### PROVIDED ENTRIES
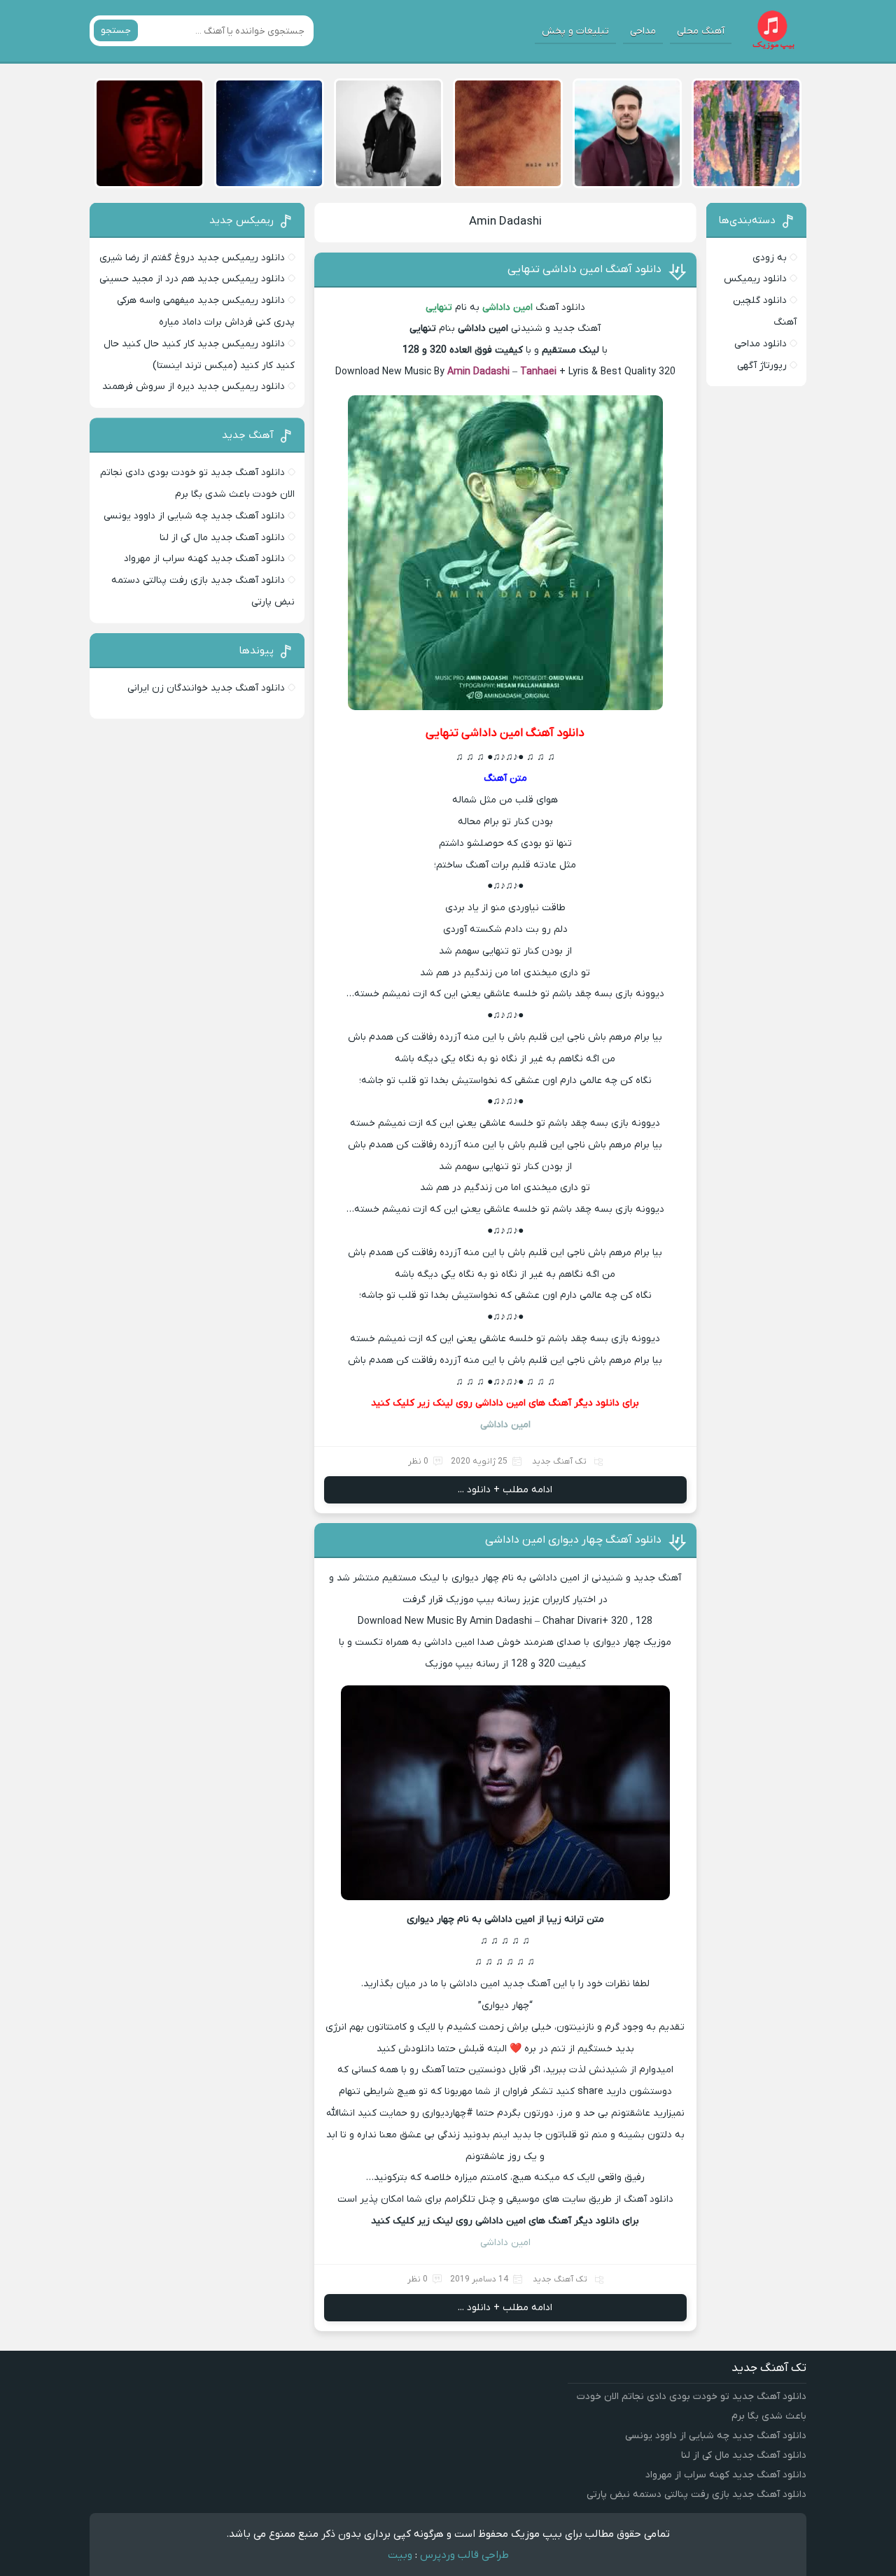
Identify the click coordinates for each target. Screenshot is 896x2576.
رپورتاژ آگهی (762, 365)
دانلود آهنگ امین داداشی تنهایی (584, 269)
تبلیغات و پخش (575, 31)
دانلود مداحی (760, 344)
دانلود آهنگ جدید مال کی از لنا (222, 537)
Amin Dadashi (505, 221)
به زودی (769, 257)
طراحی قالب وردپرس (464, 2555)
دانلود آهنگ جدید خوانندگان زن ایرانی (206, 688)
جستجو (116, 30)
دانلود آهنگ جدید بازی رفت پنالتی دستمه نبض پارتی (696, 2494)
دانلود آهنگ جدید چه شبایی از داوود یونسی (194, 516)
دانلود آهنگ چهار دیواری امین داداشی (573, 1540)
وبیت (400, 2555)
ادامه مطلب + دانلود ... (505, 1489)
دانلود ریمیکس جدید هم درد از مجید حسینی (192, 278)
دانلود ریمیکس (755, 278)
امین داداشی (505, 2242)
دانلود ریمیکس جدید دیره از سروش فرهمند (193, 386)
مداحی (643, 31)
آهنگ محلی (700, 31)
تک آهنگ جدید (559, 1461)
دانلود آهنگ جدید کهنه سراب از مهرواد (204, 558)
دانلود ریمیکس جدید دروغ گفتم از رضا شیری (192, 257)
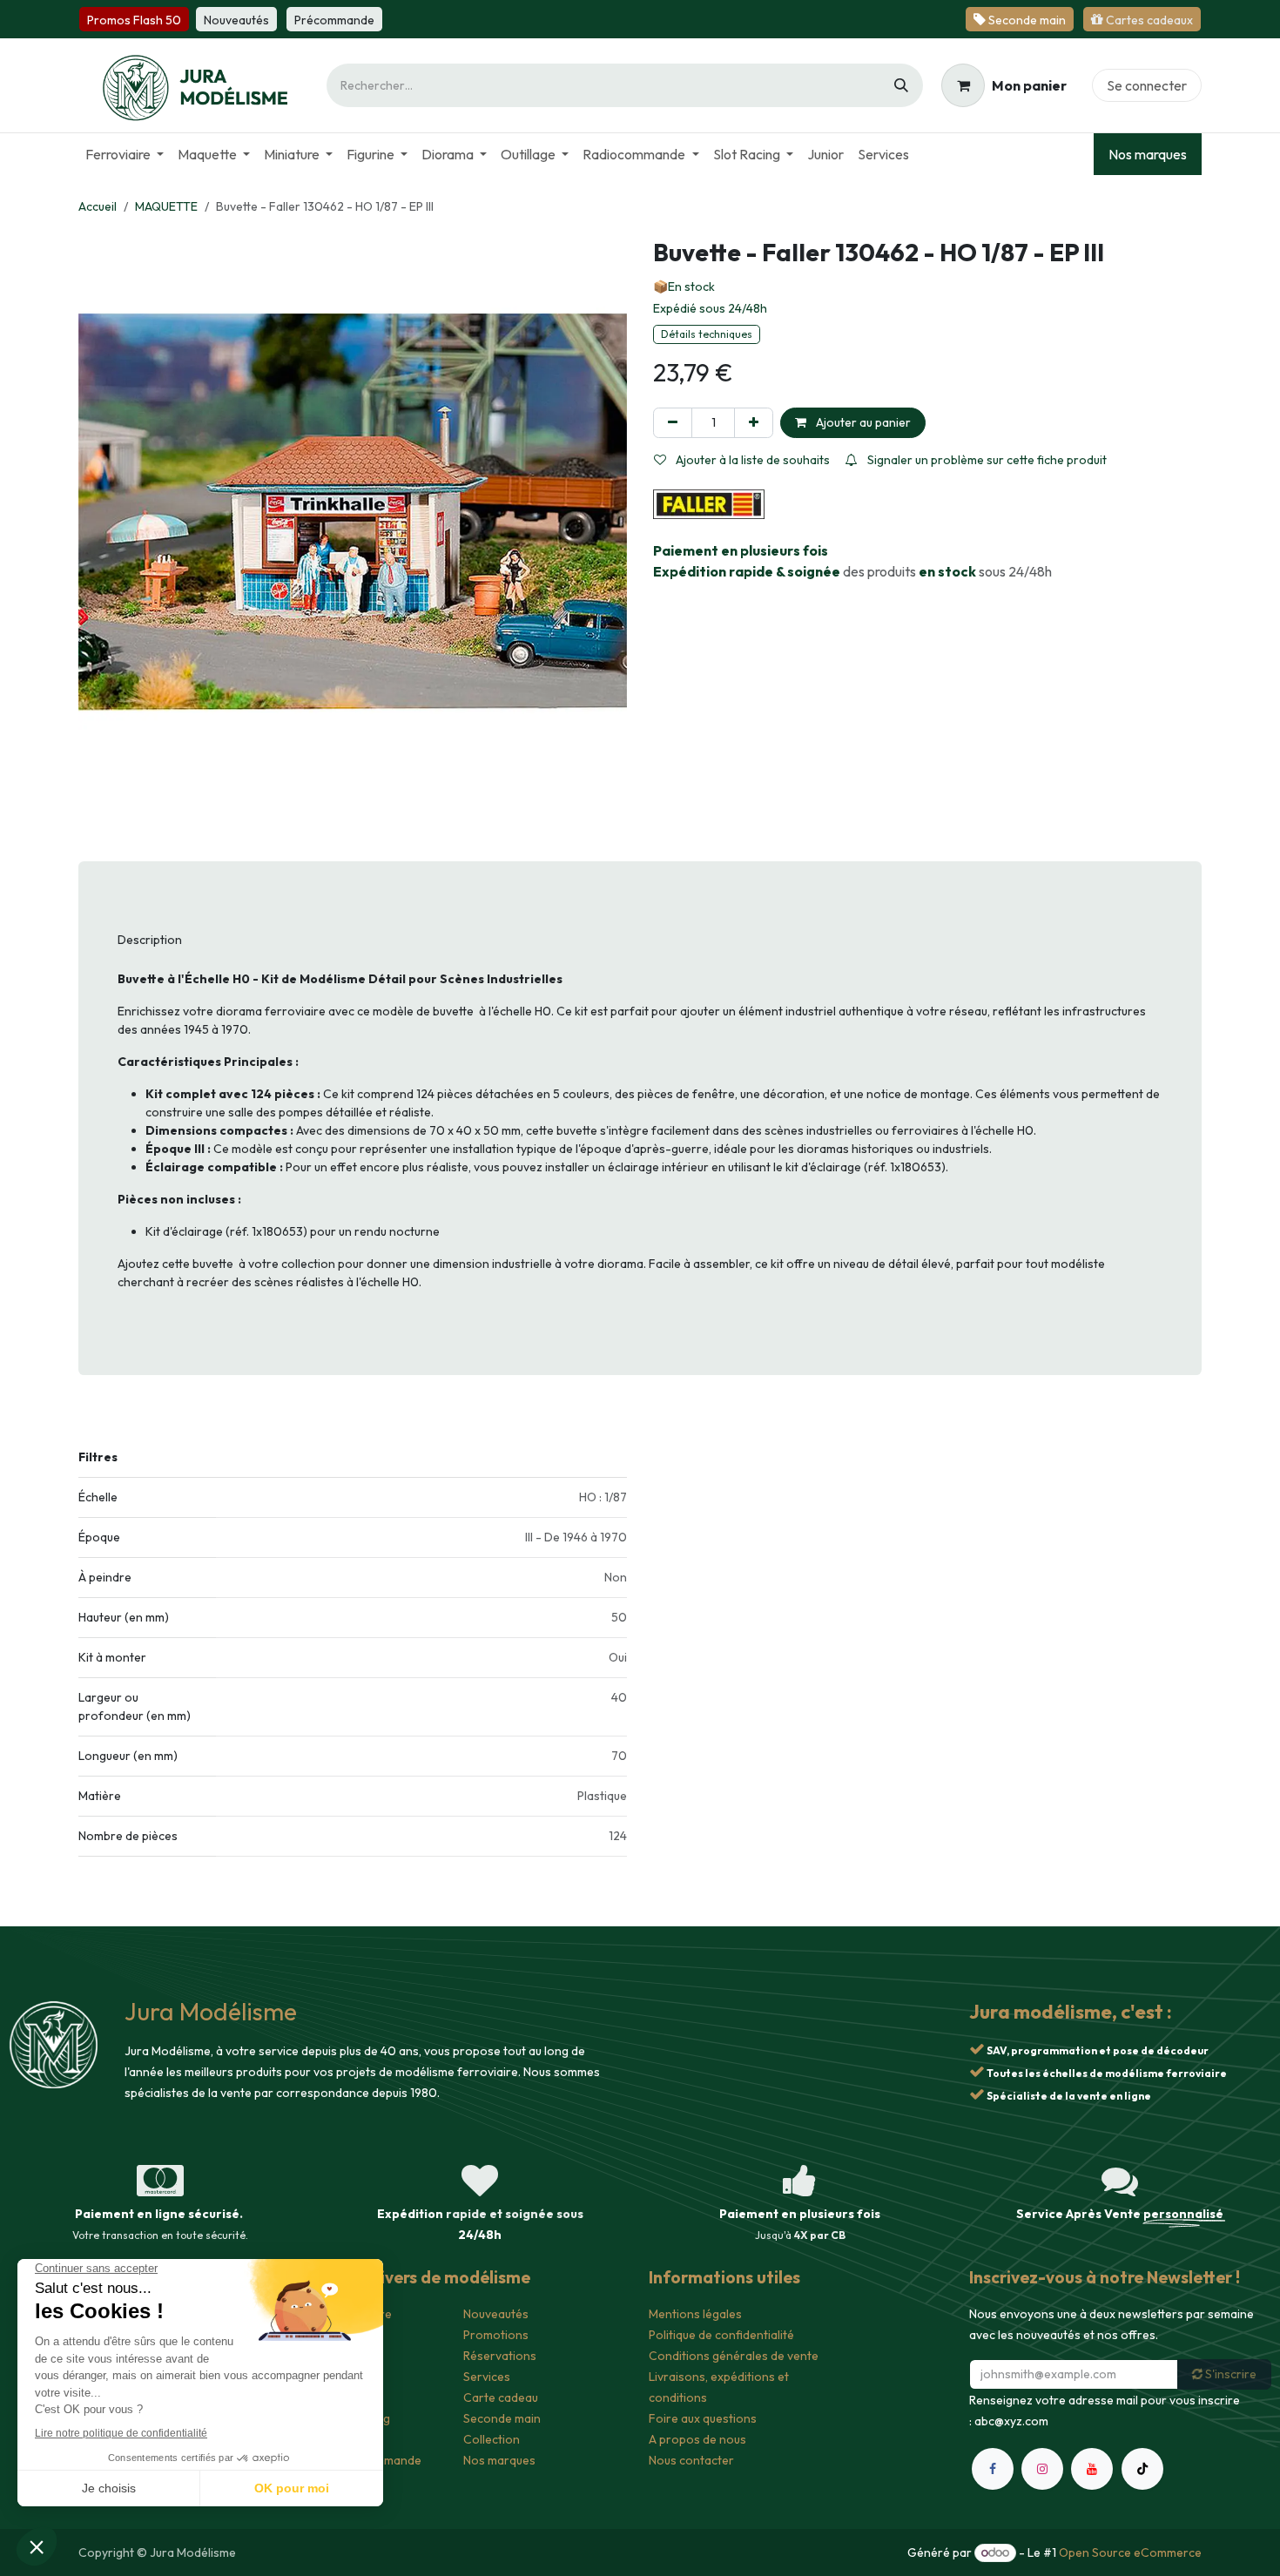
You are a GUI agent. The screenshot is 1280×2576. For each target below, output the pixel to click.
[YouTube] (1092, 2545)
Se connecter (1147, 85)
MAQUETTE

### ABOUT THIS TASK
Only one part of the listing is wanted: the lines from the one containing "دانلود آهنگ چهار" through the one containing "You are a GUI", both included. Please transcribe it exactly, leaving out the pictures.

### THE COMPLETED TASK
دانلود آهنگ چهار دیواری امین داداشی (573, 1540)
وبیت (400, 2555)
ادامه مطلب + دانلود ... (505, 1489)
دانلود ریمیکس جدید هم درد از مجید حسینی (192, 278)
دانلود ریمیکس (755, 278)
امین داداشی (505, 2242)
دانلود ریمیکس جدید دیره از سروش فرهمند (193, 386)
مداحی (643, 31)
آهنگ محلی (700, 31)
تک آهنگ جدید (559, 1461)
دانلود آهنگ جدید کهنه سراب از مهرواد (204, 558)
دانلود ریمیکس جدید دروغ گفتم از رضا شیری (192, 257)
You are a GUI agent. The screenshot is 1280×2576. For each target below, output the pixel to click.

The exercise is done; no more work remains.